Jeriot Fronds

Two young women sit down for a date, and after a quick, assessing look I signal to Meristo. I’ll take over this table.

One woman is smiling a lot, clearly excited and hopeful.

The other is so nervous she blushes and stammers with every sentence, which makes the first woman fret, which makes the second more anxious. She’s flushed and sweating, and I will not be able to stand idly by and watch this for more than a minute.

“You are such a meddler,” Meristo says to me with a smirk as he returns to the counter.

“Proper service is always meddlesome,” I say. “It should simply be invisible as well.”

He laughs. “Whatever you say, boss. So?”

“Let them know we’ll be with them shortly, and hold the front for a minute.”

I take off to the back with a tea tray, prepped with cups, pitcher, spoons, lemon and honey, and no actual tea steeping.

“Lorwyn, I need this tea ice-steeped, fast,” I say.

“Why?”

“A customer who’s nervously sweating herself into such a state she’s made herself too self-conscious to function on her date. It hurts to watch, and I think if she can cool off for a moment she’ll calm down.”

“If she’s too nervous to cope, maybe she shouldn’t date this person,” Lorwyn says.

“My own experience suggests chronic awkwardness in such situations is not an insurmountable obstacle,” I say dryly. “Merely incredibly uncomfortable for all concerned, which in this case includes me. I don’t see why I should have to endure this awkwardness when for once I’m not the problem.”

Lorwyn rolls her eyes. “So you think I’ll take pity on you so you can take pity on her. I see what you did there.”

I toss her a satchet of tea. “I was thinking this one.”

“Jeriot fronds?” she asks. “Yeah, okay, I’ve never ice-steeped this one. I’m curious. Give me a minute.”

“Have you ever ice-steeped with witchcraft before?”

“You wouldn’t ask that if you’d experienced a summer in Sayorsen,” Lorwyn says. “I’ve got this.”


 

The ice-steeped tea draws out the complex flavor of the jeriot fronds without shocking the green leaves into bitterness. It may be my preferred way to brew this blend from now on.

“The jeriot fronds give this tea a unique property,” I explain to the couple after they’ve each sipped. I can practically see the nervous woman taking deep, calming breaths. “Have you noticed it?”

“Peaches!” her companion exclaims. “It’s a light scent, but one of my favorites. How lovely.”

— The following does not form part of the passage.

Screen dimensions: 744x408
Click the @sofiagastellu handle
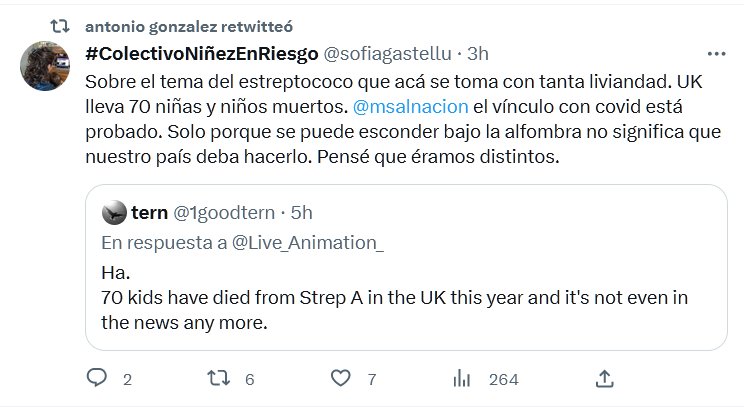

“I’m glad you like it, because that will be with you for the next few hours,” I say. “Each person who drinks it smells a different scent, but they’re always sweet ones, and it masks anything remotely unpleasant.”

The nervous woman blinks rapidly a few times, and then a smile breaks across her face. I bow my head slightly, and when her companion turns to test whether the scent comes from everywhere, she mouths Thank you at me fervently.

I bow and take my leave. They cool off, sharing the pitcher, each relaxed and smiling and one easily solved complication managed.

“You know, I’ve never considered this a good idea before,” Meristo says, “but maybe I should bring my dates here after all.”

“Somehow,” I say dryly as he grins, “I suspect you can manage without my assistance.”